Interesting stuff raphi.

cavenewt said...

@Gyan said

"You get sick but with what sickness?
What does essential fatty acid deficiency look like?
I know DHA is essential to infants for eyes and brain but why are omega-6 fats essential in adults?"

I can't answer that. I only know that some fatty acids are considered essential because we can't make them ourselves, like there are some essential amino acids. Perhaps google will help.

Unknown said...

Another reason to be cautious of anyone who tells you fructose metabolism is limited to the liver: fructose is first cleared by the small intestine, so fructose only really reaches the liver after the small intestine has been saturated.
http://www.cell.com/cell-metabolism/fulltext/S1550-4131(17)30729-5

Also fructose malabsorption appears pretty common:
https://www.ncbi.nlm.nih.gov/pmc/articles/PMC1994910/
https://www.ncbi.nlm.nih.gov/pubmed/24918018

Peter said...

Yes, I think that when at a public health message, which may be correct, becomes unconcerned about the truth it then becomes a political slogan rather than a scientific statement.
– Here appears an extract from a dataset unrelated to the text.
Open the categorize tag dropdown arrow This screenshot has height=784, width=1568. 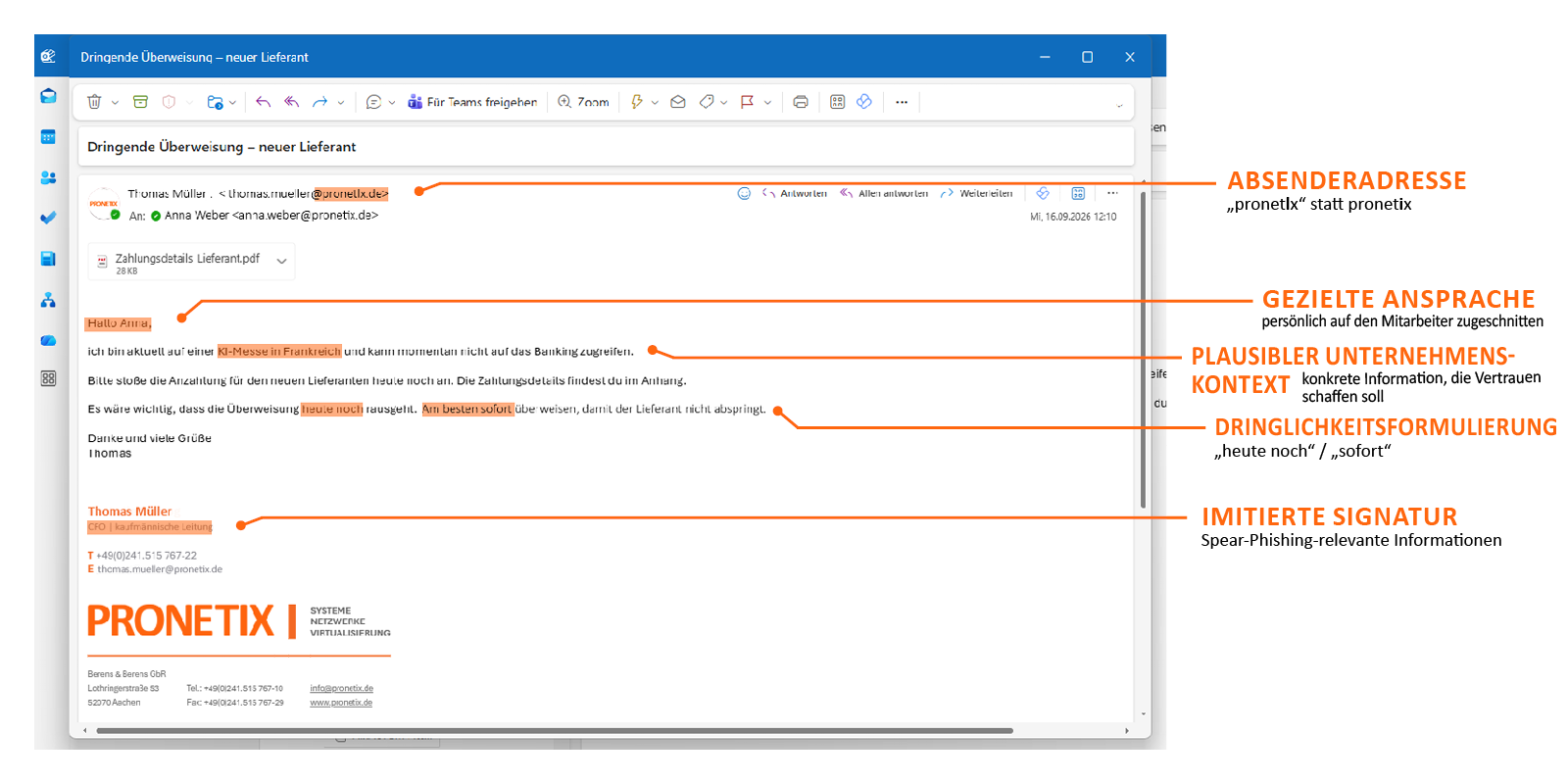724,102
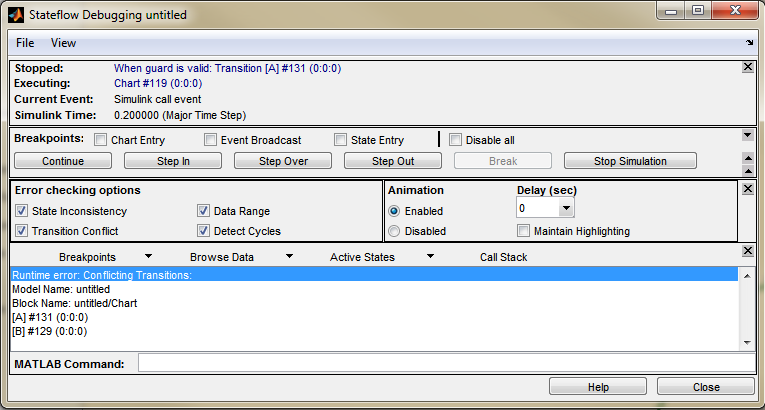The image size is (765, 410).
Task: Open the View menu
Action: click(63, 43)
As always, be careful when you see a politician's lips move....

Peter

karl said...

What has always amazed me it that it was well established a long time ago that fructose spiked Trygly - yet the cholesterol=bad folks didn't pick up on it ( Trygly is associated with CAD ) instead focusing on LDL.

see https://xtronics.com/wiki/History_of_Fructose_Carbs_and_weight-loss.html - there are a set of links to work on chemically defined diets.. such work seems missing in action today.

Peter said...

Karl, I do wonder how much of this blindness goes back to Keys and his biases, bullying and general unconcern with the truth. You just have to PubMed his publications through the 60s and 70s to see what a driving force he was. Right over the metabolic cliff from the 70s onwards. It's hard to be understanding with Keys. Or the more you understand, the less you like his legacy...

Peter

cfmorais said...

Moderate doses of fructose and small intestine?